OBJECTIVES: To establish the extent of drug resistance in areas of Mozambique with different levels of HIV prevalence, to estimate the prevalence of HIV among tuberculosis (TB) patients, and to examine the association between drug resistance and HIV infection.
DESIGN: All tuberculosis patients diagnosed at randomly selected health facilities over 9 months (September 1998 to June 1999) were enrolled in the study. Sputum was collected, smeared and cultured, and drug susceptibility tests were performed. Blood was tested for HIV in the respective provinces, and patients received pre-test and post-test counselling.

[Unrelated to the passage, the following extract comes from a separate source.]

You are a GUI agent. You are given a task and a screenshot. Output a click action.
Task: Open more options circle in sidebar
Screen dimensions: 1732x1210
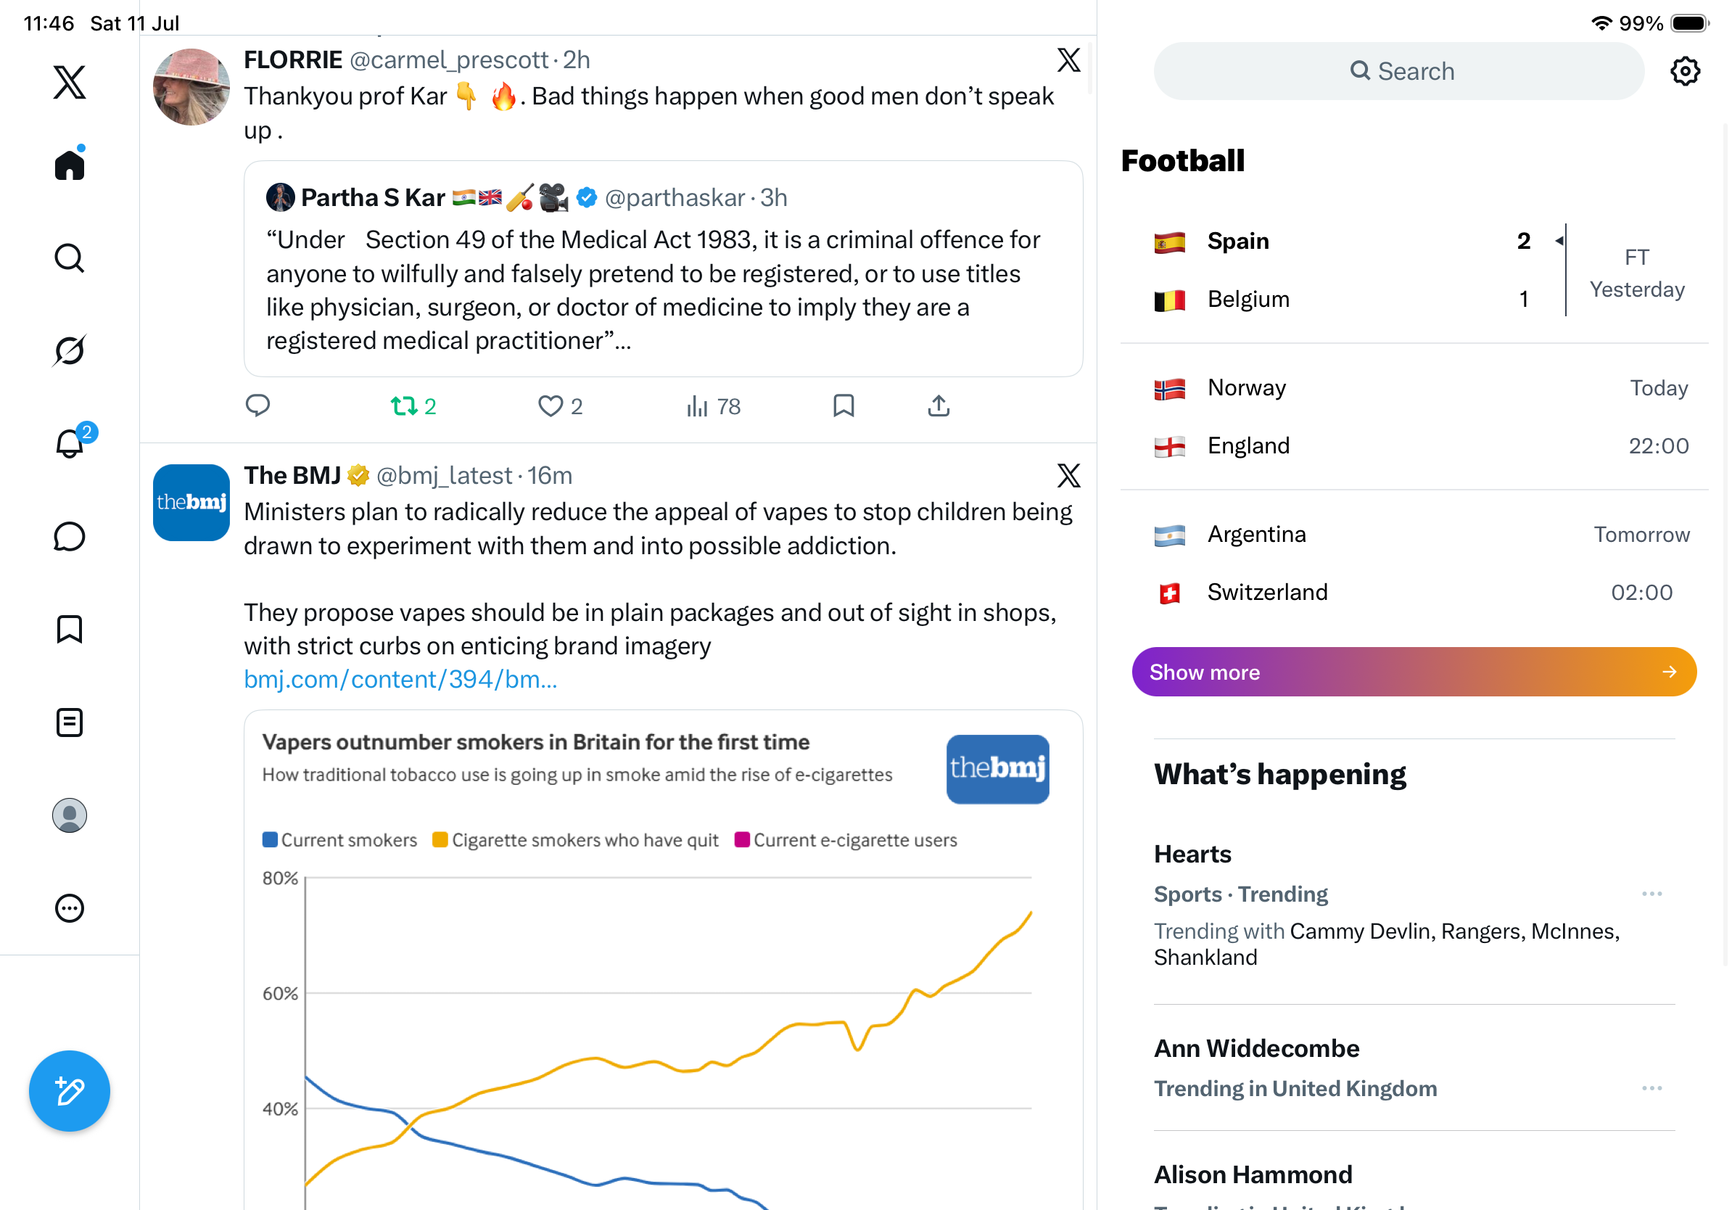69,908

RESULTS: Of 709 culture-positive cases, 25.5% were HIV-positive. HIV-positive patients were significantly more likely to have a prior history of treatment (OR 2.2; 95%CI 1.9–3.6) and resistance to both isoniazid and streptomycin (OR 2.3; 95%CI 1.3, 4.5). In patients with no history of prior tuberculosis treatment, the multidrug resistance rate was 3.4% and resistance to isoniazid and streptomycin (HS) was 5.2%. Any drug resistance was significantly more common among those with a history of prior treatment (OR 3.1; 95%CI 2.1–4.7), particularly resistance to HS (OR 4.5; 95%CI 2.6–7.9).
CONCLUSIONS: This study demonstrates substantial levels of drug resistance in Mozambique. Differences in drug resistance between high and low HIV prevalence areas may be related to prior treatment.